Top of Supplied entries
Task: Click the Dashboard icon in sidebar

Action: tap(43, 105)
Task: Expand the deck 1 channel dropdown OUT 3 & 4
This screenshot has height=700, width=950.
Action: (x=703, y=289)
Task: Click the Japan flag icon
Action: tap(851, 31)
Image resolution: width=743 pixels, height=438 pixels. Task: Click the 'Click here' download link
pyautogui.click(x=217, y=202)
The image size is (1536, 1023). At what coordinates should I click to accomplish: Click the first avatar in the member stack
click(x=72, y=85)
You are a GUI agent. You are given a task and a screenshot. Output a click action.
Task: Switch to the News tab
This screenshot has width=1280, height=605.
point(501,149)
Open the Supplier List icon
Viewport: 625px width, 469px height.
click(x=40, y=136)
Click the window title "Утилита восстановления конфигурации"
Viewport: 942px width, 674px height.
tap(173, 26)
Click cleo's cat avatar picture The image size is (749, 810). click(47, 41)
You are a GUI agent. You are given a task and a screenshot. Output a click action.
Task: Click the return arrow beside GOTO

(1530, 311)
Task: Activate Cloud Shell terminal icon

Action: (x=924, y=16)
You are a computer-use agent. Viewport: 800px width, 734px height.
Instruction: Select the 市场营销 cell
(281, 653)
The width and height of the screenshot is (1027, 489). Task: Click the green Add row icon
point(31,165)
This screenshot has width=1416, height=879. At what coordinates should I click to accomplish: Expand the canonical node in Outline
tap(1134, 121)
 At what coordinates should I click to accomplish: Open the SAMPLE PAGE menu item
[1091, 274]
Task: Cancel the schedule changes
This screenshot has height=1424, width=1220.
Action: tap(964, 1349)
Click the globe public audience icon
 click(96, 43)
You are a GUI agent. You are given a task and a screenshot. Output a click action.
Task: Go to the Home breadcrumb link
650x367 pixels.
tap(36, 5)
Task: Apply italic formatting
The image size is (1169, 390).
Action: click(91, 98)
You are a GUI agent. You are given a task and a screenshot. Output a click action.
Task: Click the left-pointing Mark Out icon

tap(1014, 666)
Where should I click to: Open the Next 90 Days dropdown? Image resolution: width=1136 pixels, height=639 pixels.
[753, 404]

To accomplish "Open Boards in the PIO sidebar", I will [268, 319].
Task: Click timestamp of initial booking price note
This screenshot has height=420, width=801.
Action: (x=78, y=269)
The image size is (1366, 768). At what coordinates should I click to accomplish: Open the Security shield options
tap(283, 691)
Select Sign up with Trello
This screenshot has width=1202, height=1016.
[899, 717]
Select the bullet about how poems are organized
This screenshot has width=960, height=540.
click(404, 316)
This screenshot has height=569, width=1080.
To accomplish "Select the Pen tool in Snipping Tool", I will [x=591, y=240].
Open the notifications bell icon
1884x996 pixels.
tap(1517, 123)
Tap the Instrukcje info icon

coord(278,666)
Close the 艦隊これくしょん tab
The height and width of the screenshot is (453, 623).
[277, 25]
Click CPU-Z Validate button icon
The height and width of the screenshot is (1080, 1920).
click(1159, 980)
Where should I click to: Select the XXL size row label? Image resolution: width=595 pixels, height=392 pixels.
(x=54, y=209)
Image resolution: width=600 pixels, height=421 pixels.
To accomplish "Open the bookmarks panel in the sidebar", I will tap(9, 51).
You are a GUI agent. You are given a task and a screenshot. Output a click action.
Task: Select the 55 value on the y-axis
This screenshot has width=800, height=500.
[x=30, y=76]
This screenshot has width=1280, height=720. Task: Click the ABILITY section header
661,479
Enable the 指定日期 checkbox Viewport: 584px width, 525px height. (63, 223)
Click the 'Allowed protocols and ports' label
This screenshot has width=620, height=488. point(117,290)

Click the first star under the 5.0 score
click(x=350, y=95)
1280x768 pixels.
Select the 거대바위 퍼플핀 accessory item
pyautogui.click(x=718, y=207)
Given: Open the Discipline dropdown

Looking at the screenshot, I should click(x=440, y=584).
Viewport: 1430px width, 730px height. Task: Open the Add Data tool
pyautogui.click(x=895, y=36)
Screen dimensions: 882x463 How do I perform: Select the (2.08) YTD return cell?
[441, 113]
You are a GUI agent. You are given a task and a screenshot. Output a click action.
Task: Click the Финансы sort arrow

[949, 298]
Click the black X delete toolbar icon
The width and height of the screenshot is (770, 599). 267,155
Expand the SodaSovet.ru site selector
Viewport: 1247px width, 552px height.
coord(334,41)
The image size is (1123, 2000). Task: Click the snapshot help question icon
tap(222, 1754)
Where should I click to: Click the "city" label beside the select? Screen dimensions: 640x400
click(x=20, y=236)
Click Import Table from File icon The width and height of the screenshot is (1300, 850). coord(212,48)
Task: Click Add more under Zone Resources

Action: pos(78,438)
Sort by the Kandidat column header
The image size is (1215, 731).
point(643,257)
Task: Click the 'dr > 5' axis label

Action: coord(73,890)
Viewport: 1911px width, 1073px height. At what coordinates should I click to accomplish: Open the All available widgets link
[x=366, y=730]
Bottom of Supplied entries
• _Task prompt_: Write every record above out again exactly as it stands.

• _Answer to the exercise_:
Task: Click the Dashboard icon in sidebar

Action: tap(43, 105)
Task: Expand the deck 1 channel dropdown OUT 3 & 4
This screenshot has height=700, width=950.
Action: (x=703, y=289)
Task: Click the Japan flag icon
Action: tap(851, 31)
Image resolution: width=743 pixels, height=438 pixels. Task: Click the 'Click here' download link
pyautogui.click(x=217, y=202)
The image size is (1536, 1023). At what coordinates should I click to accomplish: Click the first avatar in the member stack
click(x=72, y=85)
You are a GUI agent. You are given a task and a screenshot. Output a click action.
Task: Switch to the News tab
This screenshot has width=1280, height=605.
point(501,149)
Open the Supplier List icon
Viewport: 625px width, 469px height.
click(x=40, y=136)
Click the window title "Утилита восстановления конфигурации"
Viewport: 942px width, 674px height.
tap(173, 26)
Click cleo's cat avatar picture The image size is (749, 810). click(47, 41)
You are a GUI agent. You are given a task and a screenshot. Output a click action.
Task: Click the return arrow beside GOTO

(1530, 311)
Task: Activate Cloud Shell terminal icon

Action: (x=924, y=16)
You are a computer-use agent. Viewport: 800px width, 734px height.
Instruction: Select the 市场营销 cell
(281, 653)
The width and height of the screenshot is (1027, 489). Task: Click the green Add row icon
point(31,165)
This screenshot has width=1416, height=879. At what coordinates should I click to accomplish: Expand the canonical node in Outline
tap(1134, 121)
 At what coordinates should I click to accomplish: Open the SAMPLE PAGE menu item
[1091, 274]
Task: Cancel the schedule changes
This screenshot has height=1424, width=1220.
Action: tap(964, 1349)
Click the globe public audience icon
 click(96, 43)
You are a GUI agent. You are given a task and a screenshot. Output a click action.
Task: Go to the Home breadcrumb link
650x367 pixels.
tap(36, 5)
Task: Apply italic formatting
The image size is (1169, 390).
Action: click(91, 98)
You are a GUI agent. You are given a task and a screenshot. Output a click action.
Task: Click the left-pointing Mark Out icon

tap(1014, 666)
Where should I click to: Open the Next 90 Days dropdown? Image resolution: width=1136 pixels, height=639 pixels.
[753, 404]

To accomplish "Open Boards in the PIO sidebar", I will [268, 319].
Task: Click timestamp of initial booking price note
This screenshot has height=420, width=801.
Action: (x=78, y=269)
The image size is (1366, 768). At what coordinates should I click to accomplish: Open the Security shield options
tap(283, 691)
Select Sign up with Trello
This screenshot has width=1202, height=1016.
[899, 717]
Select the bullet about how poems are organized
This screenshot has width=960, height=540.
click(404, 316)
This screenshot has height=569, width=1080.
To accomplish "Select the Pen tool in Snipping Tool", I will [x=591, y=240].
Open the notifications bell icon
1884x996 pixels.
tap(1517, 123)
Tap the Instrukcje info icon

coord(278,666)
Close the 艦隊これくしょん tab
The height and width of the screenshot is (453, 623).
[277, 25]
Click CPU-Z Validate button icon
The height and width of the screenshot is (1080, 1920).
click(1159, 980)
Where should I click to: Select the XXL size row label? Image resolution: width=595 pixels, height=392 pixels.
(x=54, y=209)
Image resolution: width=600 pixels, height=421 pixels.
To accomplish "Open the bookmarks panel in the sidebar", I will tap(9, 51).
You are a GUI agent. You are given a task and a screenshot. Output a click action.
Task: Select the 55 value on the y-axis
This screenshot has width=800, height=500.
[x=30, y=76]
This screenshot has width=1280, height=720. Task: Click the ABILITY section header
661,479
Enable the 指定日期 checkbox Viewport: 584px width, 525px height. (63, 223)
Click the 'Allowed protocols and ports' label
This screenshot has width=620, height=488. point(117,290)

Click the first star under the 5.0 score
click(x=350, y=95)
1280x768 pixels.
Select the 거대바위 퍼플핀 accessory item
pyautogui.click(x=718, y=207)
Given: Open the Discipline dropdown

Looking at the screenshot, I should click(x=440, y=584).
Viewport: 1430px width, 730px height. Task: Open the Add Data tool
pyautogui.click(x=895, y=36)
Screen dimensions: 882x463 How do I perform: Select the (2.08) YTD return cell?
[441, 113]
You are a GUI agent. You are given a task and a screenshot. Output a click action.
Task: Click the Финансы sort arrow

[949, 298]
Click the black X delete toolbar icon
The width and height of the screenshot is (770, 599). 267,155
Expand the SodaSovet.ru site selector
Viewport: 1247px width, 552px height.
coord(334,41)
The image size is (1123, 2000). Task: Click the snapshot help question icon
tap(222, 1754)
Where should I click to: Click the "city" label beside the select? Screen dimensions: 640x400
click(x=20, y=236)
Click Import Table from File icon The width and height of the screenshot is (1300, 850). coord(212,48)
Task: Click Add more under Zone Resources

Action: pos(78,438)
Sort by the Kandidat column header
The image size is (1215, 731).
point(643,257)
Task: Click the 'dr > 5' axis label

Action: coord(73,890)
Viewport: 1911px width, 1073px height. At what coordinates should I click to accomplish: Open the All available widgets link
[x=366, y=730]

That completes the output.